___ Material ___
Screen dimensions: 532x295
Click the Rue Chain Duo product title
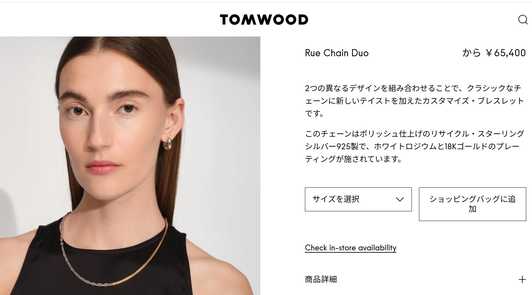coord(337,53)
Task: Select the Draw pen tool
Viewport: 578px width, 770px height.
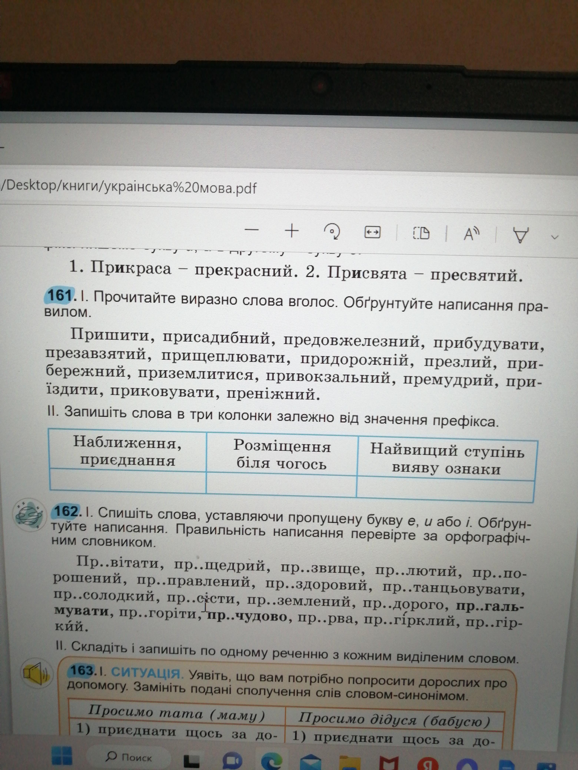Action: tap(521, 235)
___
**Goal of the exercise**
Copy out all of the material above word for word, omitting the pictures.

**The answer**
Screen dimensions: 532x295
Click the Rue Chain Duo product title
coord(337,53)
Task: Select the Draw pen tool
Viewport: 578px width, 770px height.
Action: tap(521, 235)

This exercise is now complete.